La llegada de Wimbledon transforma el ambiente londinense en una auténtica pasarela donde se fusionan tradición y vanguardia. Este torneo, que representa el tercer Grand Slam del año, atrae a un variado elenco de figuras del espectáculo y el deporte, quienes se convierten en los protagonistas de un evento que trasciende el mero ámbito tenístico. En esta edición, el All England Club volvió a ser testigo de elecciones de vestimenta que revelan no solo la identidad británica, sino también la influencia de las tendencias contemporáneas y las preferencias personales de cada asistente.
El concepto de elegancia se reinterpreta en cada rincón, con una paleta de colores vibrantes y texturas diversas que resaltan en las gradas y palcos. La mezcla de lo clásico con toques modernos se convierte en el sello distintivo de los looks exhibidos. Las celebridades no escatiman en esfuerzos por presentar atuendos que no solo cumplan con el código de vestimenta del torneo, sino que también reflejen su individualidad y estilo personal. Este año, los asistentes han elevado la vara de la moda deportiva, convirtiendo a Wimbledon en un evento que va más allá de los partidos.
Entre los asistentes más destacados se encuentra el ex futbolista David Beckham, quien optó por un traje cruzado en un tono gris claro, confeccionado con un tejido de calidad superior. Beckham complementó su atuendo con una camisa blanca clásica y una corbata beige, añadiendo un pañuelo a juego que aportó un toque de sofisticación. Su elección de un reloj metálico en la muñeca izquierda y su característico peinado, junto con una barba sutilmente arreglada, subrayaron un estilo que combina la sobriedad con la elegancia atemporal.
Por su parte, el comediante y presentador británico Alexander Armstrong sorprendió con un traje de un vibrante azul eléctrico. Combinó su atuendo con una camisa blanca y una corbata en tonos salmón que presentaba un patrón geométrico, lo que le otorgó un aire fresco y contemporáneo. La incorporación de un pañuelo estampado en el bolsillo del saco añadió un elemento de interés visual, a pesar de optar por no incluir otros accesorios en su look.
El destacado tenista Novak Djokovic, a sus 39 años, se presentó con el icónico conjunto blanco que caracteriza a Wimbledon. Su elección consistía en un saco de textil liviano con ribetes verdes, complementado con pantalones blancos.
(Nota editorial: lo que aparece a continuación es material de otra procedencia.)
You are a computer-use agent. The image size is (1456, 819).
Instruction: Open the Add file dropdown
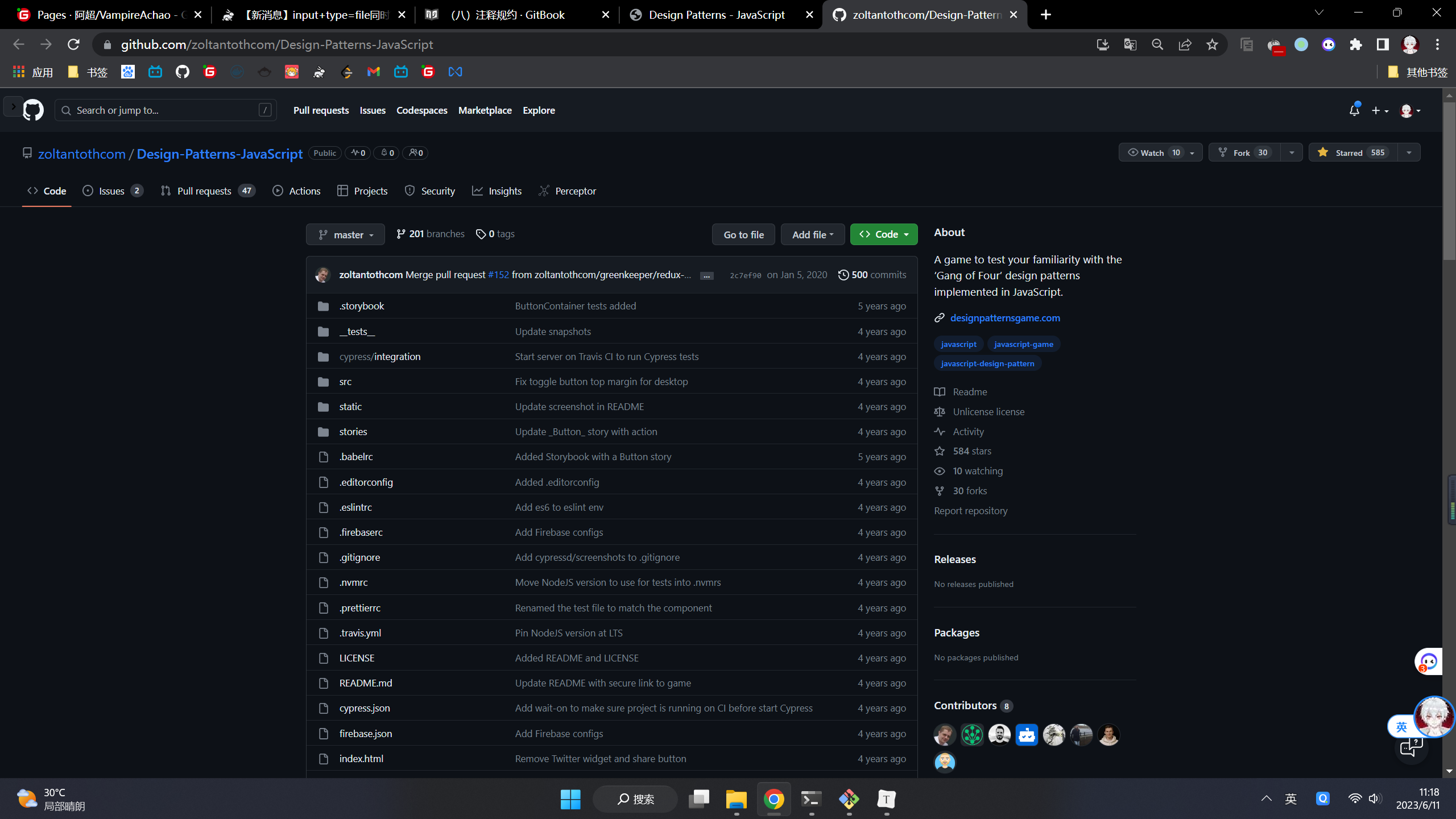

Un reloj verde en su muñeca izquierda culminó su imagen, que resaltó su compromiso con la tradición del torneo mientras se mantuvo fiel a su estilo personal.
El empresario estadounidense Alexis Ohanian, conocido por ser el esposo de la famosa tenista Serena Williams, optó por un look más casual, que incluía una camiseta blanca y una gorra negra. Ohanian se destacó por llevar a su hija Adira en brazos, quien lucía un encantador vestido blanco con detalles en violeta y verde, mostrando una conexión familiar entrañable en un evento de gran prestigio. La elección de Ohanian resalta la diversidad de estilos en Wimbledon, donde cada asistente aporta su propio toque.
Finalmente, la tenista japonesa Naomi Osaka se presentó con un atuendo que homenajeaba su herencia cultural. Su look consistía en un kimono blanco adornado con bordados florales y un cinturón ancho, complementado con una falda larga de tul. Las zapatillas deportivas blancas con detalles en verde y su peinado recogido en un moño alto completaron un estilo que fusionaba la tradición japonesa con la modernidad del deporte. En este torneo, la moda no solo acompaña al tenis, sino que también se convierte en una declaración de identidad y creatividad, reafirmando la conexión entre el deporte y el arte de la vestimenta.